Data entries:
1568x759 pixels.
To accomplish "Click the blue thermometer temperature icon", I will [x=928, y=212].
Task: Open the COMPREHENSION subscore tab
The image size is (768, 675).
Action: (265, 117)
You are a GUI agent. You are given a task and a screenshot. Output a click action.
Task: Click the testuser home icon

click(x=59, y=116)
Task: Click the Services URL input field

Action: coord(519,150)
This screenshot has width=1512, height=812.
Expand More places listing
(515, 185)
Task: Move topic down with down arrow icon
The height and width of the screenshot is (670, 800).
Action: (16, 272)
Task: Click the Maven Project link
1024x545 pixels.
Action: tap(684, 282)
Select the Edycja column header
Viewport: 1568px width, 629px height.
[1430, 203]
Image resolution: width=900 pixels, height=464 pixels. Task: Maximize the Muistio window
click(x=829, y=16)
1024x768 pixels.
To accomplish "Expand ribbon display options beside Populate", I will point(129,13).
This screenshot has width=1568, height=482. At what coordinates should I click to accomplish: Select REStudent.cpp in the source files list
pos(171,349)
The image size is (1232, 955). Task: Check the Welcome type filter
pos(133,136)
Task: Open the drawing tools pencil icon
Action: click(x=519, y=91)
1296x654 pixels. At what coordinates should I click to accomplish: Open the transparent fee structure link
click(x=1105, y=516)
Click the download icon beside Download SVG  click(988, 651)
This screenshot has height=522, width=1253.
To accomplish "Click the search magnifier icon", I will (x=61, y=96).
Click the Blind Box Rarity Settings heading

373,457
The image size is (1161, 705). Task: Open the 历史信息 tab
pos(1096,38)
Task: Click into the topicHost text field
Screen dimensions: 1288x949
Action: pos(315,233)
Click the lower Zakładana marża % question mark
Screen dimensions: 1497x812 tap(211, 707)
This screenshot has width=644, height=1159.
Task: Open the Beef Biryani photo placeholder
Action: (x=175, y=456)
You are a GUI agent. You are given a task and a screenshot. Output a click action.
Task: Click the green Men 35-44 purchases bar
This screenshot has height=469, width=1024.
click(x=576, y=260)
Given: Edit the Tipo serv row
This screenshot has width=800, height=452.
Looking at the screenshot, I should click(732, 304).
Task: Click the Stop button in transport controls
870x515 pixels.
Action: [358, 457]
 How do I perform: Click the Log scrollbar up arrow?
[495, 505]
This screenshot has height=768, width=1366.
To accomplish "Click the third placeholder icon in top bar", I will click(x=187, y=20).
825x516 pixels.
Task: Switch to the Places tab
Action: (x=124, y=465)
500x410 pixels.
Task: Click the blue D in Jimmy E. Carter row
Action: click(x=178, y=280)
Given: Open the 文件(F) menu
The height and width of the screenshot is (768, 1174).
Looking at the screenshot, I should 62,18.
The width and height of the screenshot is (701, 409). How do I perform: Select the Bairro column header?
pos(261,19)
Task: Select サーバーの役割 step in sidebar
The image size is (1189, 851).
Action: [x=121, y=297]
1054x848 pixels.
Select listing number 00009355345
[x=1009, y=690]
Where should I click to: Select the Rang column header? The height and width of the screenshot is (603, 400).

• **TASK INSTRUCTIONS**
Each line above that contains "beside" counts once; report the resulting number and nothing else.

• **COMPLETED EXERCISE**
2